オールリスク型の保険プログラムは約款上のトリガーを満たせば(被保険者立証責)、免責条項に該当しない限り(保険者立証責)カバーを得られる被保険者有利な約款ですが、そのカバーしているペリルは主として人災と自然災害に大別できます。

人災はその名の通り、人が事故発生の原因あるいは要因の一部なっているものです。分かりやすい事例で言えば、火の不始末に伴って火災を発生させたケース、修理作業に不備があり製品事故を発生させたケースなどです。つまり、振り返ってみれば発生自体を防ぐ事の出来た事故、対策を講ずる事のできる事故とも言えます。

自然災害は、その事故発生について被保険者のコントロールが効かないものです。多くの自然災害、地震や台風、洪水など場所に依存しているものが多く、その発生場所や頻度は過去の統計や科学的知見により、ある程度見通せるようになっており、被害を軽減する対策を講ずることはできますが、発生自体を防ぐことはできない事故といえます。

保険会社からみれば、人災は各被保険者の特有事象として、個別契約のアンダーライティングへの反映度合いが高まります。事故の多い被保険者は保険料が上がったり、保険条件が狭まったり、保険会社から引受を拒絶されることもあります。

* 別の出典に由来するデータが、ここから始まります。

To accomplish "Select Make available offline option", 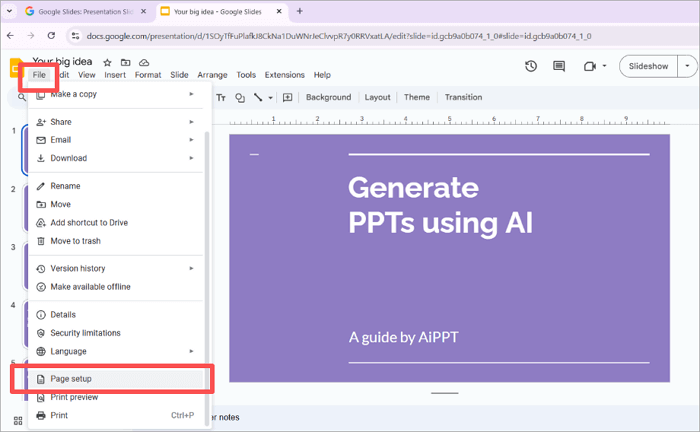I will pos(90,287).
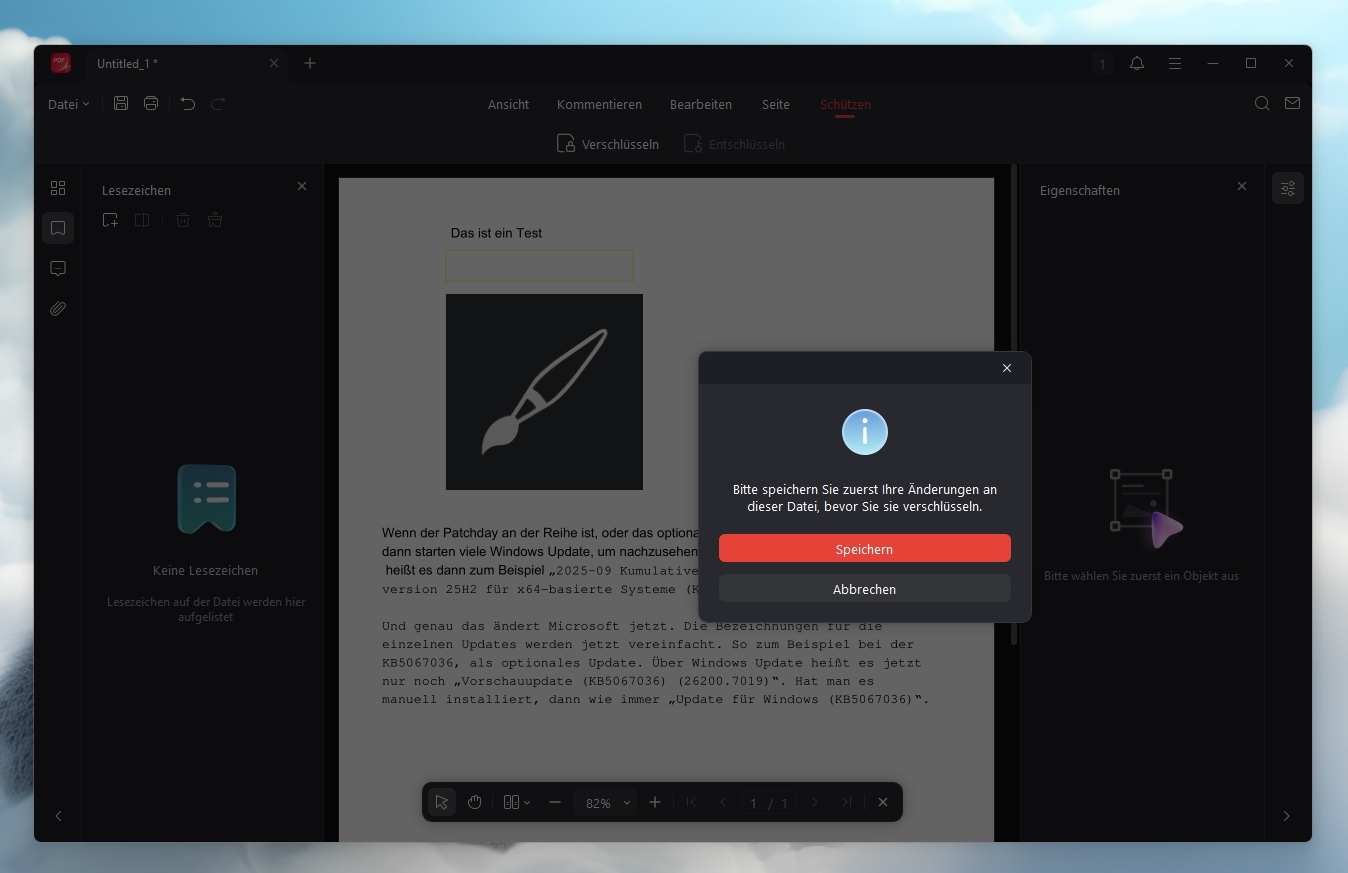
Task: Click the red Speichern button
Action: (864, 549)
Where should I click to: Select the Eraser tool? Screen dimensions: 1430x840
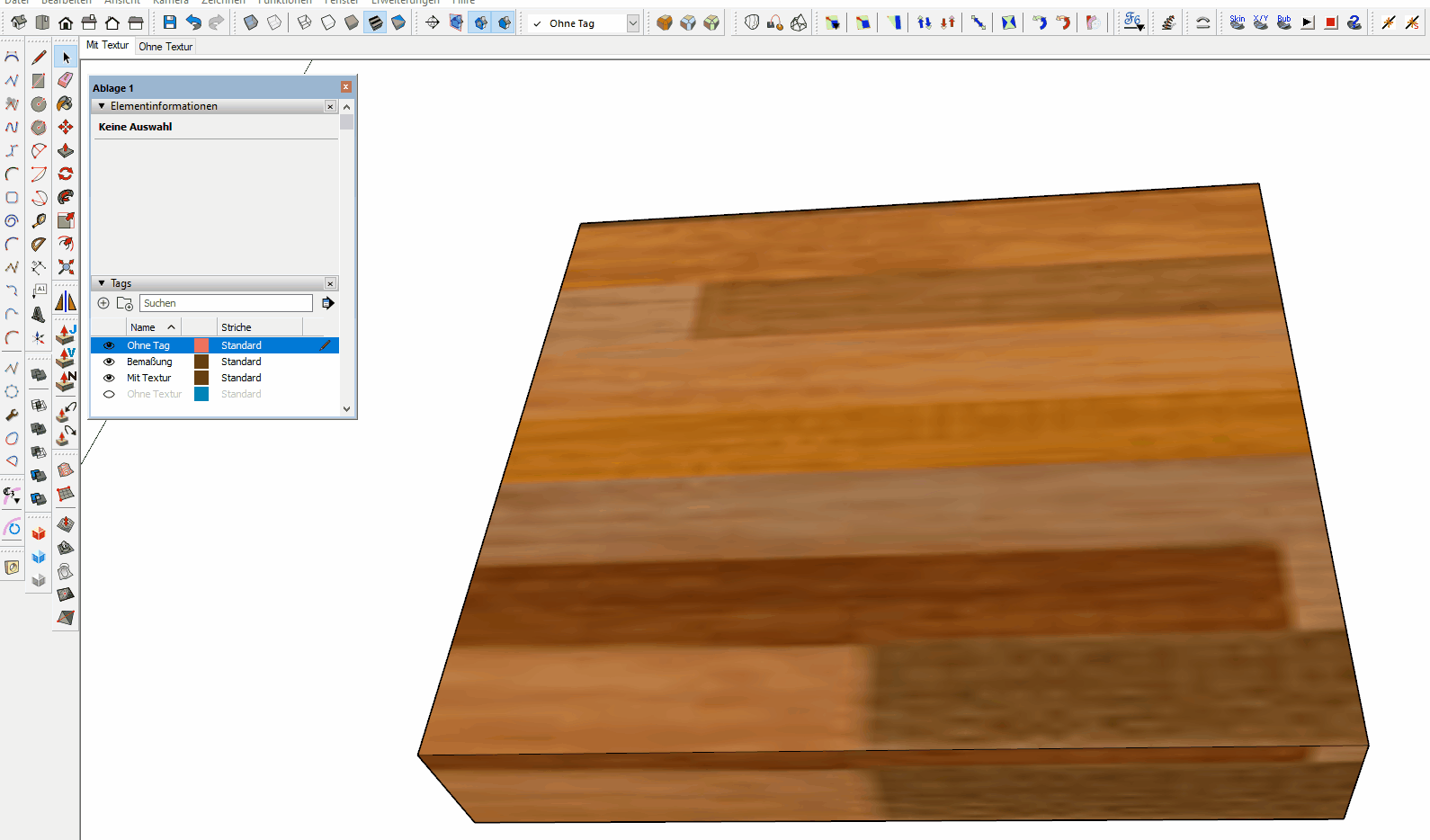(x=65, y=81)
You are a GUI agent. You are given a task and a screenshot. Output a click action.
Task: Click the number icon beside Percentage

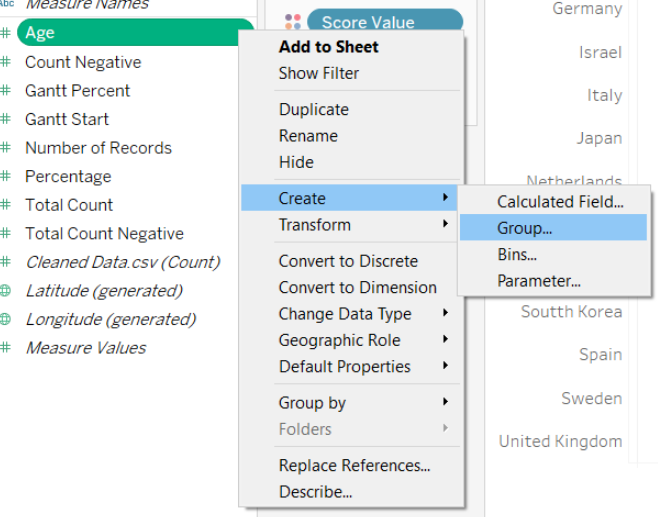point(6,177)
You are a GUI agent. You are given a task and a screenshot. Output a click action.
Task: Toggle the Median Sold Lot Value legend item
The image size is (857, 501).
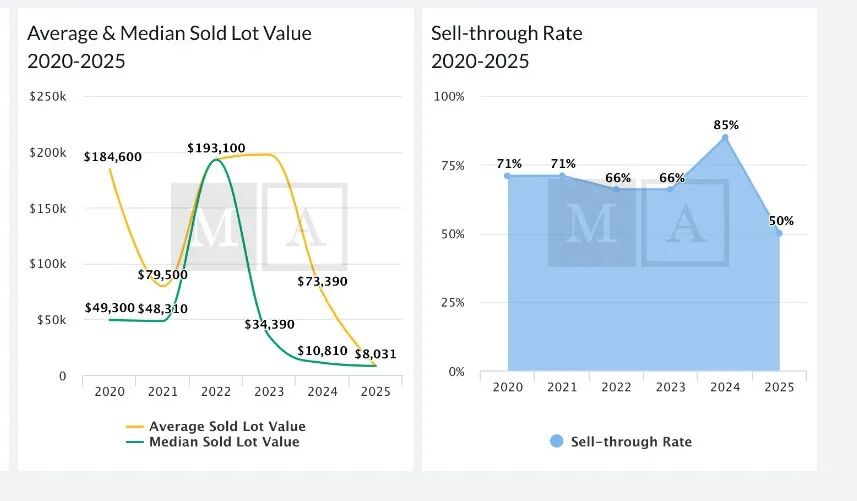tap(223, 441)
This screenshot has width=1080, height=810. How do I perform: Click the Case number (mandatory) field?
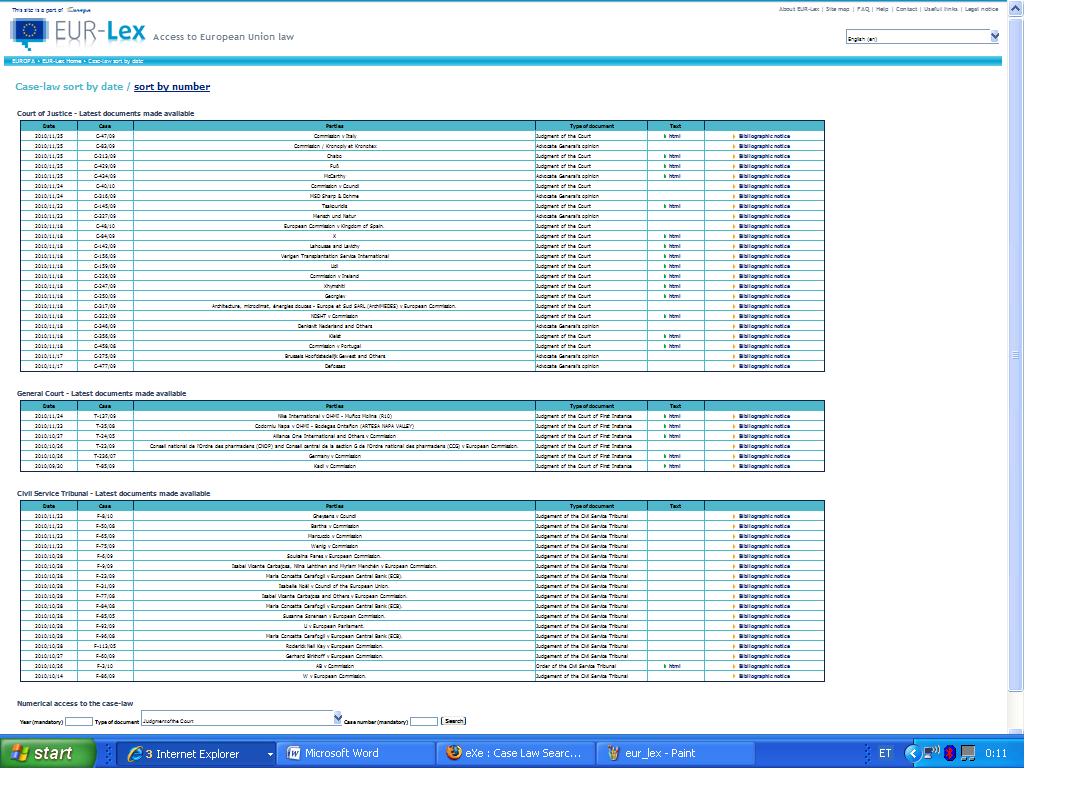(x=424, y=721)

自然災害は不可抗力であり、かつ集積事故となるため、ポートフォリオアンダーライティングへの反映度合いが高まります。よって事故があろうが、なかろうが、ポートフォリオ全体として保険料や引受条件、あるいはポートフォリオの引受可能キャパシティに反映されます。

事故の対策にも違いがあります。人災は人が起こすものですから、火災報知器やスプリンクラーといった設備投資といったハード対策もありますが、従業員教育や習慣などソフト面での依存度が高くなります。自然災害は逆に耐震補強、拠点の移転などハード面の対策がメインとなります。

会社組織における対策推進の観点で考えると、人災はある程度現場主導のボトムアップでの対策がメインになるのに対して、自然災害については対策推進のために投資を要する事も多く、経営レベルによるトップダウンが求められる事になります。